PROVIDED ENTRIES |
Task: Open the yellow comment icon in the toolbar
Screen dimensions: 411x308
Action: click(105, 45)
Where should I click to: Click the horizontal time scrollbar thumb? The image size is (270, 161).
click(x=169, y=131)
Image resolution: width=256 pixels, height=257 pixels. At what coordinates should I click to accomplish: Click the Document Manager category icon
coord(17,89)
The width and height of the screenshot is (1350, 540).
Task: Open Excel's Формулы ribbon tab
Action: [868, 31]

* * *

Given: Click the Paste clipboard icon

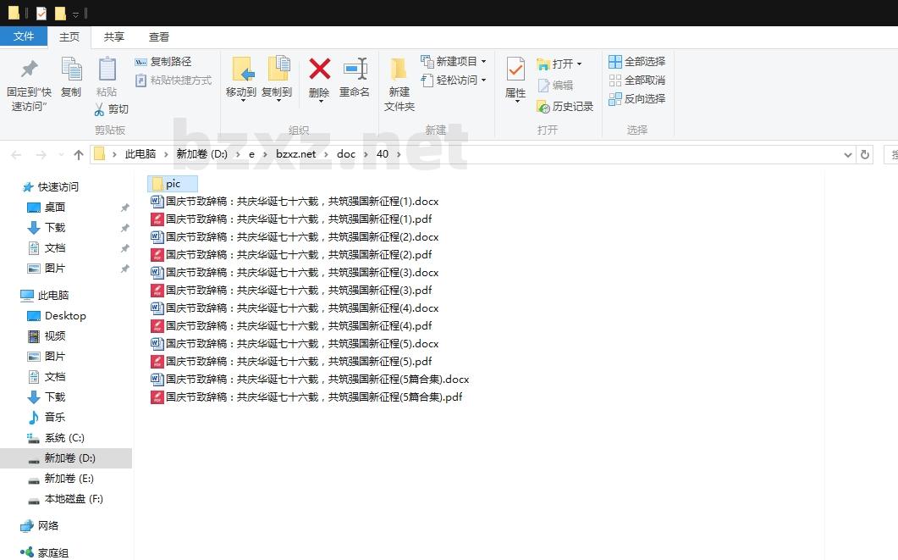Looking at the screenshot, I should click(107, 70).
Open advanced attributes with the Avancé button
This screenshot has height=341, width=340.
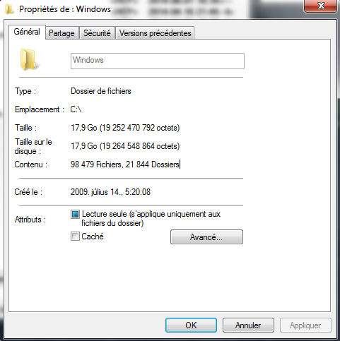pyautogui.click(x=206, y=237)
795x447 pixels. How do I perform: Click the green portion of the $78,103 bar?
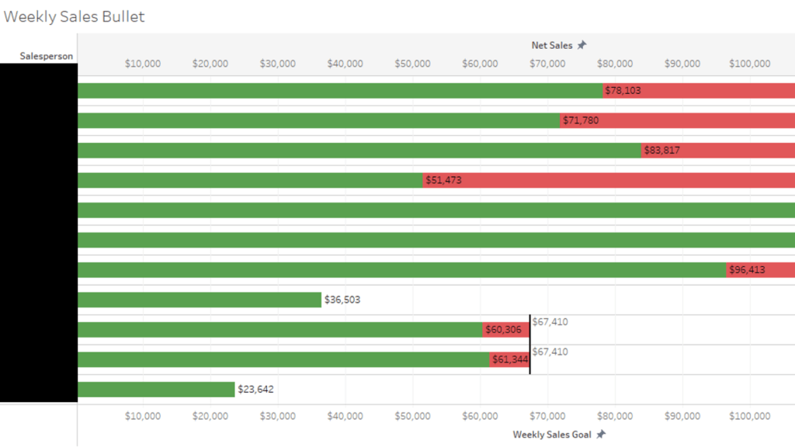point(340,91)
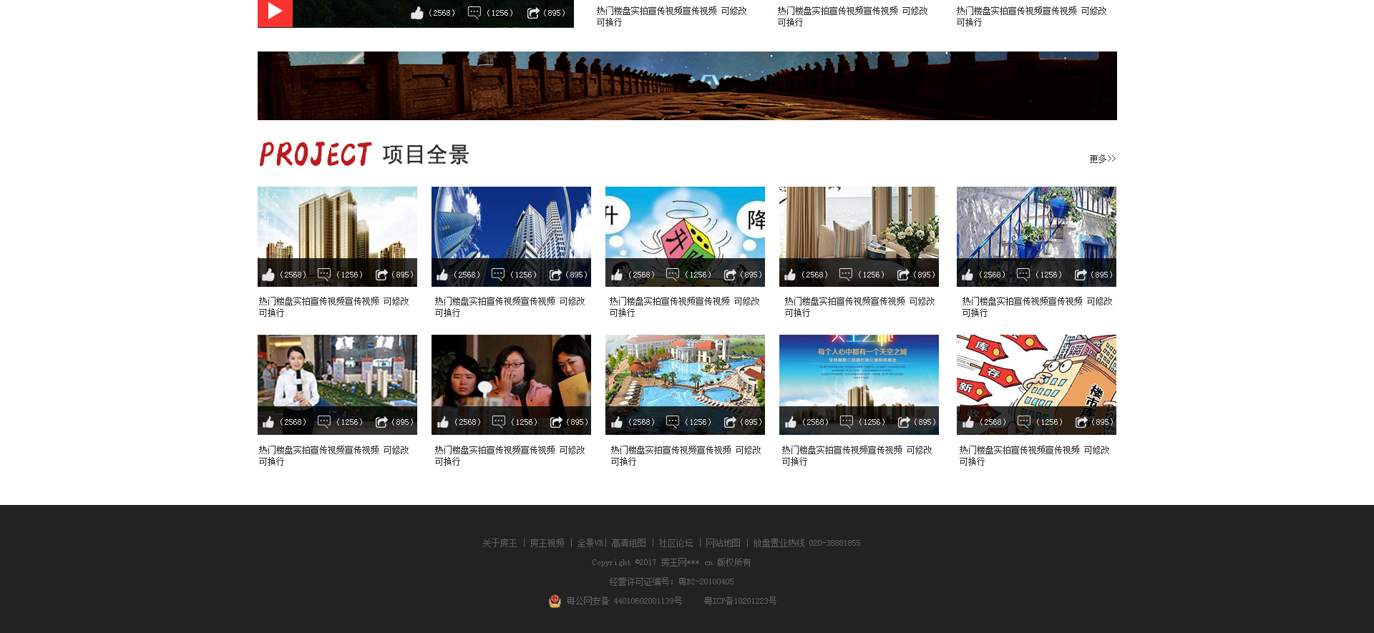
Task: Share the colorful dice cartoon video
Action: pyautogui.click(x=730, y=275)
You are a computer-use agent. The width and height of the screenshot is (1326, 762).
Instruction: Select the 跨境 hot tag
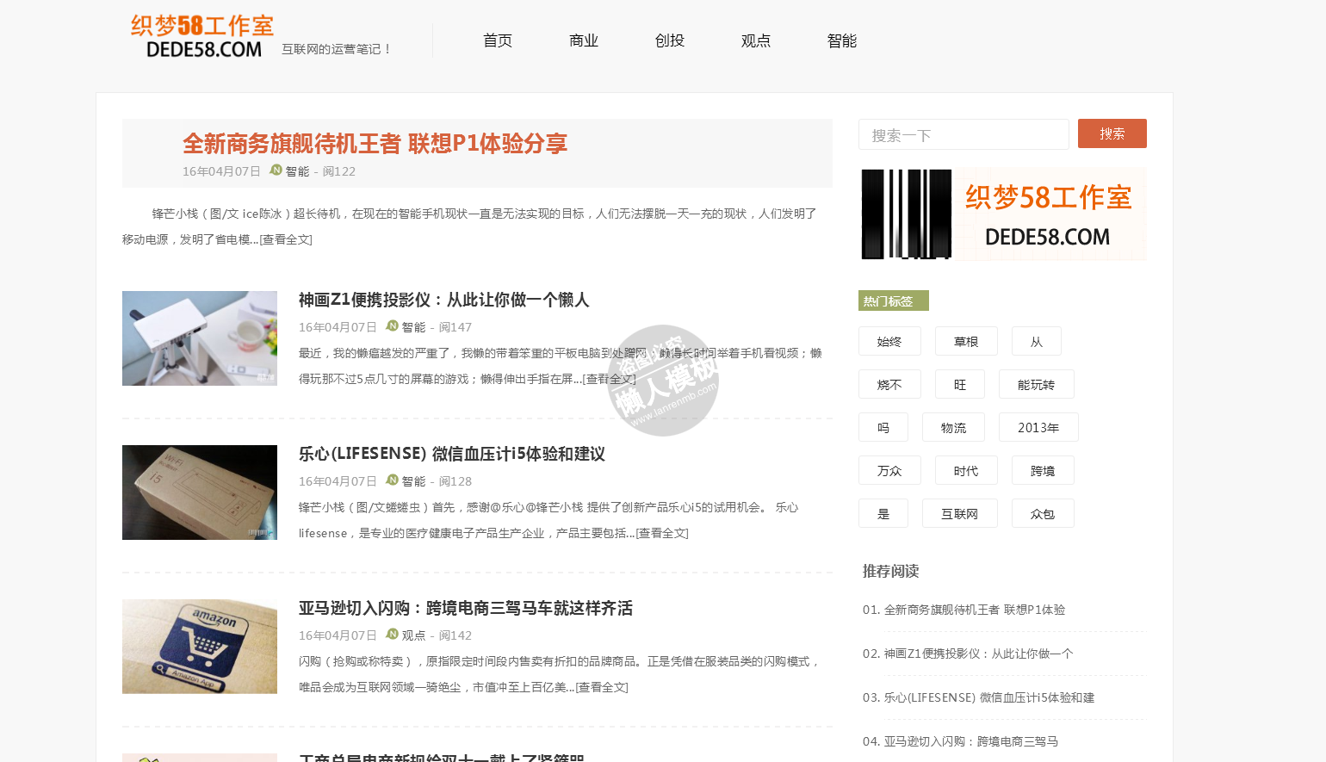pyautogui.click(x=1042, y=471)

THE PROBLEM |
Of the lines above, quote exactly those from the one with "Open advanced attributes" through the one with "You are a computer-use", ends included; pictures stay out.

OUTPUT |
Open advanced attributes with the Avancé button
This screenshot has height=341, width=340.
pyautogui.click(x=206, y=237)
795x447 pixels. How do I perform: Click the green portion of the $78,103 bar?
point(340,91)
Task: Share the colorful dice cartoon video
Action: pyautogui.click(x=730, y=275)
You are a computer-use agent. The width and height of the screenshot is (1326, 762).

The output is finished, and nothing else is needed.